De l’autre côté de l’intersection, la bordure de trottoir est également effritée et le gravier n’a toujours pas été nettoyé par le balai mécanique.

Devant le garage automobile, voyez le magnifique agencement du trottoir. Unique à Montréal. Cette bouche d’égout mal placée autour de laquelle le ciment s’effrite et rend la marche désagréable.

En traversant la 12 avenue, le marcheur se heurte à des débris rocheux et rocailleux en plein centre de la chaussée. On se croirait à proximité d’une carrière.
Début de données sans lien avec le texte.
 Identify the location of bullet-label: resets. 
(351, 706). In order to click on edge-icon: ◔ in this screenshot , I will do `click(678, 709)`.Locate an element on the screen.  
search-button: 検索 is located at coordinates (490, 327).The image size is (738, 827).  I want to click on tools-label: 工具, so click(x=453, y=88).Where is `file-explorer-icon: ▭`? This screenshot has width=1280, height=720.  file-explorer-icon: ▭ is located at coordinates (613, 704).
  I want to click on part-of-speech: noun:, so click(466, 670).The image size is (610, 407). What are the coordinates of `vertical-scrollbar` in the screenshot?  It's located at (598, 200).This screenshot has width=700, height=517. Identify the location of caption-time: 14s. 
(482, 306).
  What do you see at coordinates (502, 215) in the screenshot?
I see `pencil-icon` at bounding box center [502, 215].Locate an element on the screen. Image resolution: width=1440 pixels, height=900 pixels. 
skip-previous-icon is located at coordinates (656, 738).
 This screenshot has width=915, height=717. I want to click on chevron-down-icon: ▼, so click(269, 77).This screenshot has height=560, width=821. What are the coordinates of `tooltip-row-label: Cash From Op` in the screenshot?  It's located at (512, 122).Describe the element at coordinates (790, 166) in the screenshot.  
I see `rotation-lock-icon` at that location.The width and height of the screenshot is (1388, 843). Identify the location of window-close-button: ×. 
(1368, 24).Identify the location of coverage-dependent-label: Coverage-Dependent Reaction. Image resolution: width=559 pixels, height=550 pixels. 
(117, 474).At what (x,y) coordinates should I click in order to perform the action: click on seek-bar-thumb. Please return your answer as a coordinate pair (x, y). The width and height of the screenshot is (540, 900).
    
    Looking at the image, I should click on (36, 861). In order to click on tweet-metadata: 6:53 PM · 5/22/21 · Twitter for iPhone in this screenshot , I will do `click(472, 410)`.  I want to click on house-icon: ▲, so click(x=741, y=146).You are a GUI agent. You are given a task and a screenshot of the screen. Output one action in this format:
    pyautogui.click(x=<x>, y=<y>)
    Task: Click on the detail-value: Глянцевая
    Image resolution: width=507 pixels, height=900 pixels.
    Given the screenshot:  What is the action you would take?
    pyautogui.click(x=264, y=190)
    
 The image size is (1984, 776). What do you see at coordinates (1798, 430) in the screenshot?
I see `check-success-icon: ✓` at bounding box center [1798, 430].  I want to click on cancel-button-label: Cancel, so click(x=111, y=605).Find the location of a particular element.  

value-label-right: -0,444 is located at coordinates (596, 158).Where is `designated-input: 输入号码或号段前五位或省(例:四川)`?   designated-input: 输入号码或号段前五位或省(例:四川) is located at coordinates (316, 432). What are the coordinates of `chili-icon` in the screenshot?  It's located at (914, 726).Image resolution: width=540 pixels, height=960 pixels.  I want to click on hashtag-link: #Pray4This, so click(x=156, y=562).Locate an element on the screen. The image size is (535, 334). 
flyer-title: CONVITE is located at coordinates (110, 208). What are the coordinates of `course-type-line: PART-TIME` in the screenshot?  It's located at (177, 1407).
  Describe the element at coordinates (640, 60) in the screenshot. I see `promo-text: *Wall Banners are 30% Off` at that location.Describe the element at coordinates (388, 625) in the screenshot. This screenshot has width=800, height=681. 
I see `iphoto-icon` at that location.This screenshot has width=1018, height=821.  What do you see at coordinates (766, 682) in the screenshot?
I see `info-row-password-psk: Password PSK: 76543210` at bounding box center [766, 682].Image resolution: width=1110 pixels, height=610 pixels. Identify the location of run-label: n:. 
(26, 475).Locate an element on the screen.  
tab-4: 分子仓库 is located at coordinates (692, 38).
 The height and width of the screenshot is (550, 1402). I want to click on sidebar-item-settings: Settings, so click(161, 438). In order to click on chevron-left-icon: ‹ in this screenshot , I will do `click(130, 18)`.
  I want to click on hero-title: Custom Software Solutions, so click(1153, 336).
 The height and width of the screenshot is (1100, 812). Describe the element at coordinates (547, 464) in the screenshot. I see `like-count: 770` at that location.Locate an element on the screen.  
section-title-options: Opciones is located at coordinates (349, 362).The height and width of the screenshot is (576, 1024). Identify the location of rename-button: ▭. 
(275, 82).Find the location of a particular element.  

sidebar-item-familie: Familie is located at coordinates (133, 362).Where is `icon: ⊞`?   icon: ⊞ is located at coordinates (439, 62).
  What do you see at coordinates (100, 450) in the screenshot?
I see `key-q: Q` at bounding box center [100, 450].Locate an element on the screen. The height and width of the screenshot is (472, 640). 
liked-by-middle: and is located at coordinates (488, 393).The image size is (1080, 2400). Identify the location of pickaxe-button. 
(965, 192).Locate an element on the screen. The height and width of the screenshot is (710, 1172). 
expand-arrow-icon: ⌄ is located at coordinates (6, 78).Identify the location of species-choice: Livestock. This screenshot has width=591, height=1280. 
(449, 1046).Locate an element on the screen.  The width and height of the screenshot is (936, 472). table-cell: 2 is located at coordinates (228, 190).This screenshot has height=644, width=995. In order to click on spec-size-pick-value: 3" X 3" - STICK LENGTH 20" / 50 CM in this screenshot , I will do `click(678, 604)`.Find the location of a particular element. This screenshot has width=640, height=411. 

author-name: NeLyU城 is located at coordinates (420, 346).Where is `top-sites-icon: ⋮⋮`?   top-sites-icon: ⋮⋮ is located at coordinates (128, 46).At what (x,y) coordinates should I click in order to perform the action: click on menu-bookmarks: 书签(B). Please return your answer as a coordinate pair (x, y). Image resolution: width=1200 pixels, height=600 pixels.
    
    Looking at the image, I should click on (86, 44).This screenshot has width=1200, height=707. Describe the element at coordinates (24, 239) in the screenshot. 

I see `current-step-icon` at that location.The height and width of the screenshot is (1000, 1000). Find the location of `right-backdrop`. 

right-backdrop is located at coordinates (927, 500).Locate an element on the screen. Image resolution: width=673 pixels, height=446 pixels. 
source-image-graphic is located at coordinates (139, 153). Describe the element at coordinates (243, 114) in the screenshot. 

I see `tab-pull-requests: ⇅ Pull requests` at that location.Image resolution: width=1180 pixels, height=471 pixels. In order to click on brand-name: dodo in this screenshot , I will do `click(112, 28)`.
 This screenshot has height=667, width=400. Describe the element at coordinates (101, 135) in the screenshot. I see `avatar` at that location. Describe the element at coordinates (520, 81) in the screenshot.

Visiblement, le nettoyage des rues, lancé au début avril, est toujours défaillant dans le secteur.

À plusieurs endroits le long de la bordure de trottoir, la chaussée est sérieusement endommagée. Pour les cyclistes et les utilisateurs de Bixi, cette situation peut être dangereuse d’autant qu’éviter ces trous implique de se déporter vers le centre de la voie de circulation d’une rue fortement achalandée.

Enfin arrivé au boulevard Saint-Michel. Tout juste avant l’intersection, on voit bien ici le difficulté pour le balai mécanique de tout ramasser. La démarcation est net. Les saletés traînent longtemps sur la rue Masson…

Changeons maintenant de trottoir pour reprendre le chemin en direction EST. Cette fois, voici un bref aperçu de la situation:

CONCLUSION

Voilà le triste portrait de la situation de ce 29 avril. Je retournerai plus tard durant l’été faire le même exercice sur ce tronçon. J’envisageais de faire la même visite entre le boulevard Saint-Michel et la rue d’Iberville, mais le constat sera assurément le même pour y circuler fréquemment.

Quel bilan et surtout quelle leçons en tirer ? Ce sera le sujet d’un prochain billet.